In one or more embodiments, the order of operation described herein should not be understood as limiting. For example, reduction method to address missing/undefined values may be applied prior to tokenization, vectorization, and embedding steps of the encoder 106. In still another embodiment, tokenization may be performed and then the reduction method. In other words, in various embodiments, the order of these steps is not specifically limited to the order described herein and may be altered based on the circumstances. For example, in some instances it may be preferably to tokenize and/or reduce the input data and then store it for faster computing later, which may be particularly relevant when training the models with large datasets that require extensive computational power. However, in other instances, such as during the inference stage, where large training sets are not necessary, real-time encoding may be more preferable.

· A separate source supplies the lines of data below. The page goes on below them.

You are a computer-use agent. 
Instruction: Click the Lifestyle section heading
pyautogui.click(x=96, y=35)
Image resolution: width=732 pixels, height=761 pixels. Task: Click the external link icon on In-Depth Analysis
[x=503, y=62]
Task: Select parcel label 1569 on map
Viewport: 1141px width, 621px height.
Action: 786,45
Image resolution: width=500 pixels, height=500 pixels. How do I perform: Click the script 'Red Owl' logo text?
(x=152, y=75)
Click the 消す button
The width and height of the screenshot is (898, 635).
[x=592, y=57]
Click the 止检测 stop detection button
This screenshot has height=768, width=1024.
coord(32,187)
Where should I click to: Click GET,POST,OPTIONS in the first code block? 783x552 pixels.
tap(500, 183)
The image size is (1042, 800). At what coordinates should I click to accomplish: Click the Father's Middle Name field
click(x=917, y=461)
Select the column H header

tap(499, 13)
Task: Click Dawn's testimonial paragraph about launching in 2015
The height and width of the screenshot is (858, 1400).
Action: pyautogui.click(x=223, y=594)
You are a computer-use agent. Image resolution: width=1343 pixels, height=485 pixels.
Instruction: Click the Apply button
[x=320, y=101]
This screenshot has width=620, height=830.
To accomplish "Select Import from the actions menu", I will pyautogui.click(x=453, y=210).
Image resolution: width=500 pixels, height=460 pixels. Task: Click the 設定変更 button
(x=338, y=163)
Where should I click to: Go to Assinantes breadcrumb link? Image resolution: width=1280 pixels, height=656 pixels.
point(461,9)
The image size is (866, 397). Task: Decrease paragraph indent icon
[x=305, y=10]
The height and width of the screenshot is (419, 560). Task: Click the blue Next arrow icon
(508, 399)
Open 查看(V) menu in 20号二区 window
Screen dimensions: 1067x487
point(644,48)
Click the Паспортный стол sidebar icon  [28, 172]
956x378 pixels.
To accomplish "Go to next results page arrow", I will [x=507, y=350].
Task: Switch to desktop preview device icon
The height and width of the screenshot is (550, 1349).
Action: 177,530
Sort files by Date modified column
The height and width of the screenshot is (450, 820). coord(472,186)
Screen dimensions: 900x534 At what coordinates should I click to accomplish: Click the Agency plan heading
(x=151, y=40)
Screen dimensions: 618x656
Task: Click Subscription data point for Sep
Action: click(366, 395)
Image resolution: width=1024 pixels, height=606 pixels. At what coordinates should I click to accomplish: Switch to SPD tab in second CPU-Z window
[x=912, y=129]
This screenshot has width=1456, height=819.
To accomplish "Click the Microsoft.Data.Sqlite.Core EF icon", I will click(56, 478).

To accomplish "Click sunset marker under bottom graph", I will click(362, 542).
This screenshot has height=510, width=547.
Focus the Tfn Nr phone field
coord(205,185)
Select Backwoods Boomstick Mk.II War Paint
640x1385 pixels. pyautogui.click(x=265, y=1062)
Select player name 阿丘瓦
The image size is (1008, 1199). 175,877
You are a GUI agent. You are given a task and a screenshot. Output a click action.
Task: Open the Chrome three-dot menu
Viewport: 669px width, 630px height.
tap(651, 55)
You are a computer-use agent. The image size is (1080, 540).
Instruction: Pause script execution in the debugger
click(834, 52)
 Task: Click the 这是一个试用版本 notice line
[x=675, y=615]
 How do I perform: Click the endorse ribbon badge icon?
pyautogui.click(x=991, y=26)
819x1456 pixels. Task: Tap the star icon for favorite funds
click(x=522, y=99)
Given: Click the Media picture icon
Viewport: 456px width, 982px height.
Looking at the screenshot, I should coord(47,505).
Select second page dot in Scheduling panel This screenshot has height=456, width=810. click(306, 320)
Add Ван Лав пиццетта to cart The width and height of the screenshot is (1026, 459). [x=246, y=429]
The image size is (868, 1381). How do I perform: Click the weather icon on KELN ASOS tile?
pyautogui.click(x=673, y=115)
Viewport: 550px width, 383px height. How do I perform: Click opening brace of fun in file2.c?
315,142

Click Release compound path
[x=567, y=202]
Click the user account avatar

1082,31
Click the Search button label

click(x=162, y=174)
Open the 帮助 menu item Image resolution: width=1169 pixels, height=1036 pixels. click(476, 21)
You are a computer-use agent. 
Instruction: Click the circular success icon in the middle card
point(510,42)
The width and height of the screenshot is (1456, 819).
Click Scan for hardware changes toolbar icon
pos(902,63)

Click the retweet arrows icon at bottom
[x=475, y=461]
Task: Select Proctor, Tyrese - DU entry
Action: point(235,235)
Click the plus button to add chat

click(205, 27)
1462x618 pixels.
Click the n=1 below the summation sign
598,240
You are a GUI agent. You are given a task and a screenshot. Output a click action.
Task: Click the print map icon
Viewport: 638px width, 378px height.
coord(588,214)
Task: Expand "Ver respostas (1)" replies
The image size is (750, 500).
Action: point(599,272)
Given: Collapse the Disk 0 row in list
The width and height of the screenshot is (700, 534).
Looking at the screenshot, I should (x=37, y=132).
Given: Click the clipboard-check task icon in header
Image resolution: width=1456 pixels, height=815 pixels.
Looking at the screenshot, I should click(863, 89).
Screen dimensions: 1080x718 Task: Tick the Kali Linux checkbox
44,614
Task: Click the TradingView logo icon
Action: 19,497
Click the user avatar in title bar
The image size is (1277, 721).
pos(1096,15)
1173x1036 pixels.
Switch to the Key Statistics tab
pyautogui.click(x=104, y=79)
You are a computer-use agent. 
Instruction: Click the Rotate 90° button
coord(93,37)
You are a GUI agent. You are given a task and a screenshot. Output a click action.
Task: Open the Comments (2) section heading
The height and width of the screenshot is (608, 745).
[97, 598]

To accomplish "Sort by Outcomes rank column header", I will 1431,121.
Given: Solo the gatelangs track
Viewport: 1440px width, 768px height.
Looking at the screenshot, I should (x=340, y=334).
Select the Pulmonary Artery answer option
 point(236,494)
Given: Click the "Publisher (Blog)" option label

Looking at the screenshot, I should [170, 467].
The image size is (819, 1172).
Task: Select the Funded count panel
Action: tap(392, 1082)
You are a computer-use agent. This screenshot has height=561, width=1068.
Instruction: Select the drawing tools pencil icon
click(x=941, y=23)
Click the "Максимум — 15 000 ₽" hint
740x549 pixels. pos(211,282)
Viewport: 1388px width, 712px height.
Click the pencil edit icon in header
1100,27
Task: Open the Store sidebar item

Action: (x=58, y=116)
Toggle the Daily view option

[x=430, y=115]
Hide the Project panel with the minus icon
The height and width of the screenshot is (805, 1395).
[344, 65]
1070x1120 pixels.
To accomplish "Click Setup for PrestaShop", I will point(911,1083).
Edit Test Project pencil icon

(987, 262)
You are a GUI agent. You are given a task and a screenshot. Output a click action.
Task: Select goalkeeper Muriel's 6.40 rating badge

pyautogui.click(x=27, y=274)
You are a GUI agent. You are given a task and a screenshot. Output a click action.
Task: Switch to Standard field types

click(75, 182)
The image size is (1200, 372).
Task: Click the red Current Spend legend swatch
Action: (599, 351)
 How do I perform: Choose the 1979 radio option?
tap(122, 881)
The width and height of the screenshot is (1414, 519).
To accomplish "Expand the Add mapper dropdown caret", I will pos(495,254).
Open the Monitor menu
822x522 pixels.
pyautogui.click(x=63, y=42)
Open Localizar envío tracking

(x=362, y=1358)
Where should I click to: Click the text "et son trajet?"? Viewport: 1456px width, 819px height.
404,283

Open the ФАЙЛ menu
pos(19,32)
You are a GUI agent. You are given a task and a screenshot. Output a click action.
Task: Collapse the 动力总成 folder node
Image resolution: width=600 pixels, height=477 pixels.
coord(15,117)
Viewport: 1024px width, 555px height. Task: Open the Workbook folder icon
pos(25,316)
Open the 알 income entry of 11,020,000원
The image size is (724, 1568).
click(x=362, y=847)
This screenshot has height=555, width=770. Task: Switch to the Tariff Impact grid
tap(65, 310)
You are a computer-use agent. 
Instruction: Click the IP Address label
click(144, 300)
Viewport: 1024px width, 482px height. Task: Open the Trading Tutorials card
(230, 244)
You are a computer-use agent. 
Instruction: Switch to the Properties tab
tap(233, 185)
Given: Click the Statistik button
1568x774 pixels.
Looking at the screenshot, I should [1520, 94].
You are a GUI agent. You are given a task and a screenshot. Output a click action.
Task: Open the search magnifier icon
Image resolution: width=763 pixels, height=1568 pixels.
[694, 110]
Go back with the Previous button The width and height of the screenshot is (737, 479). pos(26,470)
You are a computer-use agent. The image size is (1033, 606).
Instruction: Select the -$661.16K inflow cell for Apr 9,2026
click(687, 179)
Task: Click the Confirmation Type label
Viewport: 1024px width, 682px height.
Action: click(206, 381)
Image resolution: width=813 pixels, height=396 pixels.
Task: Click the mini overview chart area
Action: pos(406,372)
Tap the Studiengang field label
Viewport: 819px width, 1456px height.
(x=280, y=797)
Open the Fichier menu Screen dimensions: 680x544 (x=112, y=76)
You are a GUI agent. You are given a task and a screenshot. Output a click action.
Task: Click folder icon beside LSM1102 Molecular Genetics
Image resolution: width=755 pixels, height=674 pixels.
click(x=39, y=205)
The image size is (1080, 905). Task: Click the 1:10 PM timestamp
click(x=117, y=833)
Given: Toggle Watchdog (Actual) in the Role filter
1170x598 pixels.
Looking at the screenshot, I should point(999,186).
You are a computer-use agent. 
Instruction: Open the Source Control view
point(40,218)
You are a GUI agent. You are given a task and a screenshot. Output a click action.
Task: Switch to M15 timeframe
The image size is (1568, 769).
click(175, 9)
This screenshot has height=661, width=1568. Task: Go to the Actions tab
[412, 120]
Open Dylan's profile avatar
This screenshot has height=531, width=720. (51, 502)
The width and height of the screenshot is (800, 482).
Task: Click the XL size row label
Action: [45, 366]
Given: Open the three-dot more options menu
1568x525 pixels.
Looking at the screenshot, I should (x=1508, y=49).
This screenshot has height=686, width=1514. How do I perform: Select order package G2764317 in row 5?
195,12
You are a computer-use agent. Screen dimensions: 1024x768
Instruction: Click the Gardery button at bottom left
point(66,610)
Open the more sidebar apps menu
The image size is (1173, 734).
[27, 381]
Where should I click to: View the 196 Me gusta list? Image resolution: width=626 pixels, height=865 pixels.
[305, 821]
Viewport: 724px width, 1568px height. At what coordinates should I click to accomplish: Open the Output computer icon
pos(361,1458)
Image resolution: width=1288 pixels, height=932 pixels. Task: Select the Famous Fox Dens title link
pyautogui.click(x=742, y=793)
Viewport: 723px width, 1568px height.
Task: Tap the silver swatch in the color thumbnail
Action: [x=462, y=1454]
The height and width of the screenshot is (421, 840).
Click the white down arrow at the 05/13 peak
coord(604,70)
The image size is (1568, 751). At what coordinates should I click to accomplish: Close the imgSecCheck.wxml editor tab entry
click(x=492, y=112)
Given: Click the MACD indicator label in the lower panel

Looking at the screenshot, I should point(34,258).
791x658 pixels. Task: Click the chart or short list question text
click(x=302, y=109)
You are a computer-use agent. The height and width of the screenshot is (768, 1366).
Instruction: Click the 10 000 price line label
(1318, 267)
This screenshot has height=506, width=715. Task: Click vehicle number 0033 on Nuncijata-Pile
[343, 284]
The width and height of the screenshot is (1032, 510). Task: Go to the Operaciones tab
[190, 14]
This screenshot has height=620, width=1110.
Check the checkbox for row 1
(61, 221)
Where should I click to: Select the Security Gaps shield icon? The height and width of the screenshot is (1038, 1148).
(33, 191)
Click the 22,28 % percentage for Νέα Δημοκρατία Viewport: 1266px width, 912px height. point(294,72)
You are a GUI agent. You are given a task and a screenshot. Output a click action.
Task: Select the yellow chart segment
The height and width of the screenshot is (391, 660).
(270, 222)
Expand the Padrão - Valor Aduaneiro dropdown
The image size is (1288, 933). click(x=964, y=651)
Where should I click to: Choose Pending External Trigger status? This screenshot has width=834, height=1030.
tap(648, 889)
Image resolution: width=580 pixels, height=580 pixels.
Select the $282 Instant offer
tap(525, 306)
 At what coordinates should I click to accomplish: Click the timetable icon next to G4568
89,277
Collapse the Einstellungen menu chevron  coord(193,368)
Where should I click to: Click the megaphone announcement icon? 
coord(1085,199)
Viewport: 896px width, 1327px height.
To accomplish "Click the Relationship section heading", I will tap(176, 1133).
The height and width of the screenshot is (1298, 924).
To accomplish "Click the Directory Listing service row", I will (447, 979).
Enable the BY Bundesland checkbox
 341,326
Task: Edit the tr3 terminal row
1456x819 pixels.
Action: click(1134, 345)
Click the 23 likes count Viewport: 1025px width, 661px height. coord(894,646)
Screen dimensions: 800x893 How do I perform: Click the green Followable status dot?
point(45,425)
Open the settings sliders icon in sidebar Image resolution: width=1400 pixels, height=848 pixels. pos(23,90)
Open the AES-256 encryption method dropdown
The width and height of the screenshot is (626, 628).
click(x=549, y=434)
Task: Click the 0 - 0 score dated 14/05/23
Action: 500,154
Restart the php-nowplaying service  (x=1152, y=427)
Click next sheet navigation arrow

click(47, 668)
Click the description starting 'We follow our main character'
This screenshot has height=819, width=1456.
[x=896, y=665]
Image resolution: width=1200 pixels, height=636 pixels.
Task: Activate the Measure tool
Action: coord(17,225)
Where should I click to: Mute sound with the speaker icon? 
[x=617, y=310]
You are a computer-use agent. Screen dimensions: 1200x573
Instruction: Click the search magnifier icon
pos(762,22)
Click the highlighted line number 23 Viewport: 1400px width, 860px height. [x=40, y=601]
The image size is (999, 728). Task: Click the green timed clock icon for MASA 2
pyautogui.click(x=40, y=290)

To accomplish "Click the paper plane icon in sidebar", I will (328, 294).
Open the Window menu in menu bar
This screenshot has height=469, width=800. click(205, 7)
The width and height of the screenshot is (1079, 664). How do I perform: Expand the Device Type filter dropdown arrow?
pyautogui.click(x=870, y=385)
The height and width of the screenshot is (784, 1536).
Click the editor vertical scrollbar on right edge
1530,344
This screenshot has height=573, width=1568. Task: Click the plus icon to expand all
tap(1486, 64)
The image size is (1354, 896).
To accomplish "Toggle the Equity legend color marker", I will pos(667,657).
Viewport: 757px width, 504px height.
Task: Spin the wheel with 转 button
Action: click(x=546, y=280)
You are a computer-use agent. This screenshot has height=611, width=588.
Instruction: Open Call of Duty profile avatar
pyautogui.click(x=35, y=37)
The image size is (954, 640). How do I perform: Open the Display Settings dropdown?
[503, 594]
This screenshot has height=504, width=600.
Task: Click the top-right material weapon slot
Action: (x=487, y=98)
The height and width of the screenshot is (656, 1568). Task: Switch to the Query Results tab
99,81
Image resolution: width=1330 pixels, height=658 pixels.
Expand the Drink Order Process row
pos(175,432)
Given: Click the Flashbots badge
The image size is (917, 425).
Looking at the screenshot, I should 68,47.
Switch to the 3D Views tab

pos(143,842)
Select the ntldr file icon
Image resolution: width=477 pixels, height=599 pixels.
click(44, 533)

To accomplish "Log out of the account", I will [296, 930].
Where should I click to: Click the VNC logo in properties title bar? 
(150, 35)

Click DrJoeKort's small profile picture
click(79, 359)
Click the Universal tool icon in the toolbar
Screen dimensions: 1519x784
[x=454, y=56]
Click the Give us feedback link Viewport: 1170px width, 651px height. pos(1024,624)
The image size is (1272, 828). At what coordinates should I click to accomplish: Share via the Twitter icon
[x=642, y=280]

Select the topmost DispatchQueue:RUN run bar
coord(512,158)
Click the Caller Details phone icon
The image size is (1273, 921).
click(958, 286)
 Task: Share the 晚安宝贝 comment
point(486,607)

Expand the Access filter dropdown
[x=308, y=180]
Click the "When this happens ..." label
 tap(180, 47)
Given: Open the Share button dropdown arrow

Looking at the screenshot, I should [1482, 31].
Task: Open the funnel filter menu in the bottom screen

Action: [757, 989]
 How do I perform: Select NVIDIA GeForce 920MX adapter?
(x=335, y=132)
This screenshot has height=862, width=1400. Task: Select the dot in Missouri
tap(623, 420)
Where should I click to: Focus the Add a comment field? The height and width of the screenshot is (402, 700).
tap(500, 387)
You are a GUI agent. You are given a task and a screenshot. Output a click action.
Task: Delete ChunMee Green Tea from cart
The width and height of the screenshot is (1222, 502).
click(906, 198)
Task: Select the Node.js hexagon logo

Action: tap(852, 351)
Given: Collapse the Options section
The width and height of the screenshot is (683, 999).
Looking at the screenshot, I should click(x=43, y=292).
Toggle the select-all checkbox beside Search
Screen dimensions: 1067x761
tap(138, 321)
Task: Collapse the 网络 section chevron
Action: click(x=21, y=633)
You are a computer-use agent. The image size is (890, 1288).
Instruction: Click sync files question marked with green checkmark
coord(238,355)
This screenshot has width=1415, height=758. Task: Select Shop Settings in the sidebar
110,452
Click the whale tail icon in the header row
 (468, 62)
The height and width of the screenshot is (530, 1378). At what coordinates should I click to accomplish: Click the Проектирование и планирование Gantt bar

In various embodiments, the encoded input data (x) is received by the attention block 300, which provides multi-head attention (MHA) 316. In various embodiments, the attention heads may be self-attention and/or cross-attention heads. For example, attention block 300 includes a first head 302, a second head 304, and a nth (third) head 306. In a refinement, the attention block 300 learns or is learned to three weight matrices corresponding to query weights, key weights, and value weights, which may be represented as Q, K, V. In one or more embodiments, input/encoded data (x) is received and passed through one or more (parallel) linear layers 308 as they are split into the different attention heads 302, 304, 306. In a variation, the linear layers 308, 324, 330, and 332 described herein may merely refer to matrix multiplication (MatMul), dense layers, and/or fully connected layers. In various embodiments, the attention block 300 also includes regularizations layers/sublayers 312 and/or activations layers/sublayers 314. For example, the transformer may include a first linear layer 308 before the MHA 316, a second linear layer 324 after the MHA 316, a third linear layer 330 before the activation layer 314, and a fourth linear layer 332 after the activation layer 314. In a refinement, a first low dropout layer 322 is after the third linear layer 330 and a second low dropout layer 312 is after the fourth linear layers 332.

In one or more embodiments, the architectures herein may also provide various masking modules for masking the data. For example, input masking modules 106 may mask input data and/or causal mask may be applied within the transformers/attention layers to mask current, future, and/or past activity. In various embodiments, the encoded data X₀may be masked by input masking module 106 to provide masked data Z₀as shown in FIG. 1. In various embodiments, one or more values (e.g., a plurality or all values) may be masked such as by input masking module 106 from X₀to Z₀. In one or more embodiments, the input masking module 106 removes the continuous numerical values in the value embedding by assigning these values to zero. This serves to create a value-blind representation that is aware of the relational aspects of the data (e.g., position, feature name, etc.), but not of the specific measurement, i.e., what is being measured, but not what the measurement actually is. In refinement, a modified (B, T, D) input tensor may be applied such that X₀has the corresponding value embedding set to a zero vector Z₀. The (B, T, D) tensor Z₀may be used to determine only the query value. In one or more embodiments, there may not be an input mask such that X₀=Z₀.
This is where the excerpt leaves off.